(EXERCISE INPUT Opens)

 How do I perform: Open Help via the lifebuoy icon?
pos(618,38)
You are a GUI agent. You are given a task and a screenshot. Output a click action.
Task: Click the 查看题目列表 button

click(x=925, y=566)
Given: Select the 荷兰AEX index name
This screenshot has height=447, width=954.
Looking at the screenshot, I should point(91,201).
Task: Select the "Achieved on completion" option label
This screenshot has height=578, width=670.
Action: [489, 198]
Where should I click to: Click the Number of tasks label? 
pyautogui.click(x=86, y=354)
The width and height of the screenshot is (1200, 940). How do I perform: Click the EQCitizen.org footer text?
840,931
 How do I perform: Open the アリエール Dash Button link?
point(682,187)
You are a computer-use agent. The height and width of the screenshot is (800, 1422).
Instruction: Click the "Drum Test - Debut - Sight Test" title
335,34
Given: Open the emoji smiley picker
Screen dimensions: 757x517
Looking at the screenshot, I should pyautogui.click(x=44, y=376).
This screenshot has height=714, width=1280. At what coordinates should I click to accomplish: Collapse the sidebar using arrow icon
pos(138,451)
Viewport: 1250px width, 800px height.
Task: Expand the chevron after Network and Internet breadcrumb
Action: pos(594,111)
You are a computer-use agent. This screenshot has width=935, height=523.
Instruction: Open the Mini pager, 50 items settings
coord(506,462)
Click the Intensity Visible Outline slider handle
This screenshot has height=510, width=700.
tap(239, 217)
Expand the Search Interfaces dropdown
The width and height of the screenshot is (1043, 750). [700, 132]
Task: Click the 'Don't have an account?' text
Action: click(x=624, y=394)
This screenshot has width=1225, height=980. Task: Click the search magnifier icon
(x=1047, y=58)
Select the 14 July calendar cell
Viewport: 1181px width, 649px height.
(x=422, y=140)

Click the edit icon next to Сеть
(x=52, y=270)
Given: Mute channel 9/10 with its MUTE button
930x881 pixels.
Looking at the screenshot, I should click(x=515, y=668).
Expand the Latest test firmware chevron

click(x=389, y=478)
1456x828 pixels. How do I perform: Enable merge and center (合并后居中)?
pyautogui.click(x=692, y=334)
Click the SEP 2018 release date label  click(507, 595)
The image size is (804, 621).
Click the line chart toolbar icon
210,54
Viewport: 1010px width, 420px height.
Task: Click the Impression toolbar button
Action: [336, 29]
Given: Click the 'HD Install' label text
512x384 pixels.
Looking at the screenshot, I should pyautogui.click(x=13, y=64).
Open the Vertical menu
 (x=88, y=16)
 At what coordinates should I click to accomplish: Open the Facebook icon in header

(EXERCISE INPUT Closes)

ABOUT THIS TASK: The whole listing above must be copied exactly.

YOUR SOLUTION:
 How do I perform: Open Help via the lifebuoy icon?
pos(618,38)
You are a GUI agent. You are given a task and a screenshot. Output a click action.
Task: Click the 查看题目列表 button

click(x=925, y=566)
Given: Select the 荷兰AEX index name
This screenshot has height=447, width=954.
Looking at the screenshot, I should point(91,201).
Task: Select the "Achieved on completion" option label
This screenshot has height=578, width=670.
Action: [489, 198]
Where should I click to: Click the Number of tasks label? 
pyautogui.click(x=86, y=354)
The width and height of the screenshot is (1200, 940). How do I perform: Click the EQCitizen.org footer text?
840,931
 How do I perform: Open the アリエール Dash Button link?
point(682,187)
You are a computer-use agent. The height and width of the screenshot is (800, 1422).
Instruction: Click the "Drum Test - Debut - Sight Test" title
335,34
Given: Open the emoji smiley picker
Screen dimensions: 757x517
Looking at the screenshot, I should pyautogui.click(x=44, y=376).
This screenshot has height=714, width=1280. At what coordinates should I click to accomplish: Collapse the sidebar using arrow icon
pos(138,451)
Viewport: 1250px width, 800px height.
Task: Expand the chevron after Network and Internet breadcrumb
Action: pos(594,111)
You are a computer-use agent. This screenshot has width=935, height=523.
Instruction: Open the Mini pager, 50 items settings
coord(506,462)
Click the Intensity Visible Outline slider handle
This screenshot has height=510, width=700.
tap(239, 217)
Expand the Search Interfaces dropdown
The width and height of the screenshot is (1043, 750). [700, 132]
Task: Click the 'Don't have an account?' text
Action: click(x=624, y=394)
This screenshot has width=1225, height=980. Task: Click the search magnifier icon
(x=1047, y=58)
Select the 14 July calendar cell
Viewport: 1181px width, 649px height.
(x=422, y=140)

Click the edit icon next to Сеть
(x=52, y=270)
Given: Mute channel 9/10 with its MUTE button
930x881 pixels.
Looking at the screenshot, I should click(x=515, y=668).
Expand the Latest test firmware chevron

click(x=389, y=478)
1456x828 pixels. How do I perform: Enable merge and center (合并后居中)?
pyautogui.click(x=692, y=334)
Click the SEP 2018 release date label  click(507, 595)
The image size is (804, 621).
Click the line chart toolbar icon
210,54
Viewport: 1010px width, 420px height.
Task: Click the Impression toolbar button
Action: [336, 29]
Given: Click the 'HD Install' label text
512x384 pixels.
Looking at the screenshot, I should pyautogui.click(x=13, y=64).
Open the Vertical menu
 (x=88, y=16)
 At what coordinates should I click to accomplish: Open the Facebook icon in header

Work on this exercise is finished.